Government ethics and transparency laws require members of Congress to make timely reports documenting certain investment and stock transactions, whether those transactions were conducted by themselves, a family member, or even a third party on their behalf.
Yet, it appears that the fourth-ranked Democrat in the House, Assistant Speaker Katherine Clark (D-MA), who is poised to be Speaker Nancy Pelosi’s (D-CA) successor, was revealed to have recently violated those legal requirements, Breitbart reported.
Rep. Clark failed to properly disclose a number of transactions said to have been made on behalf of her husband by their financial advisers more than two months ago, with that failure likely being in violation of the Ethics in Government Act of 1978 and STOCK Act of 2012.
Disclosures not made
Those laws require that all financial disclosures for the vast majority of transactions valued above $1,000 are properly reported within 30 days but no more than 45 after the date the transactions occurred.
However, a Periodic Transaction Report (PTR) from Clark dated Aug. 13 that contained 41 separate transactions revealed that 19 of those transactions had occurred on June 4, well more than the 30-45 days allotted for filing the required disclosures.
All of those late-reported transactions from June were in the range of $1,001 to $15,000, for a combined total value of $19,019 to $285,000.
Rep. Clark’s failure to disclose those transactions within the allotted time frame was first reported by Business Insider, which also shared the excuses for the oversight put forward by the congresswoman’s spokesperson, Kathryn Alexander.

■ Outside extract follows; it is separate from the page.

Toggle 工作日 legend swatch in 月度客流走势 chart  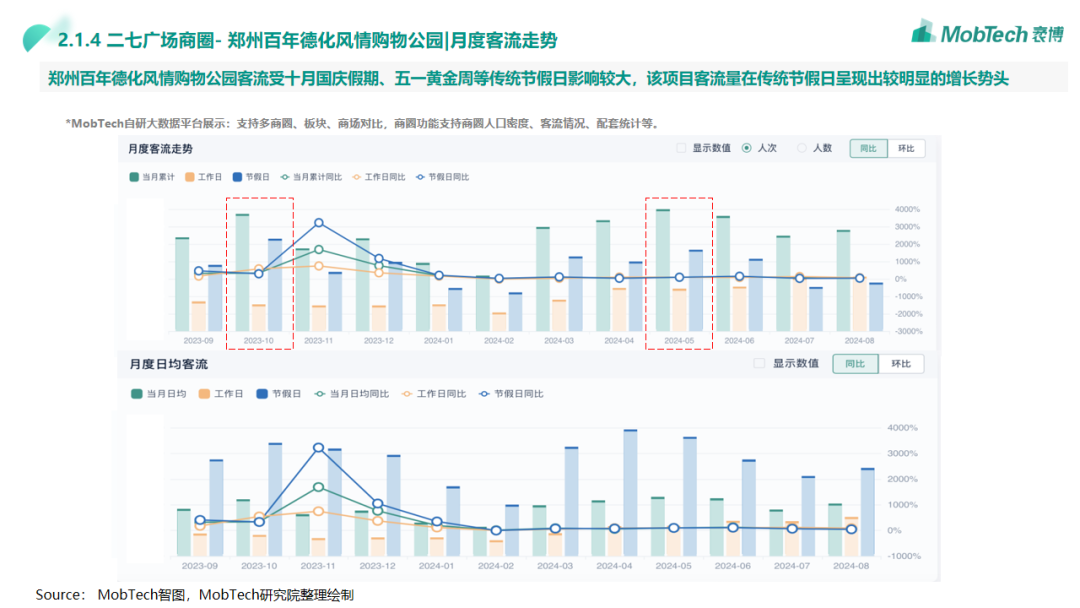point(189,177)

Alexander claimed that Clark “makes every effort to comply with disclosure requirements” and that the June transactions were reported as soon as she “became aware of them.”
The spokeswoman also seemed to cast blame for the failure on Clark’s financial advisers — who the congresswoman was said to have reminded of the importance of the disclosure deadlines — and that Clark was actually supportive of legislative proposals to further strengthen transaction disclosure requirements for members of Congress.
Not her first violation
All of that may well be true, but we can be forgiven for remaining skeptical in light of the fact that this isn’t the only such recent disclosure failure by Speaker Pelosi’s understudy, as Forbes reported less than two weeks ago that Clark had only just then disclosed a couple of transactions that had taken place in January.
According to a PTR filed by Clark on Aug. 4, two sales were made of shares of the private investment firm Ruane, Cunniff & Goldfarb back to that company on Jan. 31 worth a combined value between $101,002 and $250,000.
The congresswoman’s spokesperson told Forbes in a statement that “Assistant Speaker Clark notified the Ethics Committee immediately upon learning of this transaction” but declined to provide any explanation for why it had taken more than six months to learn of and address that particular reporting failure.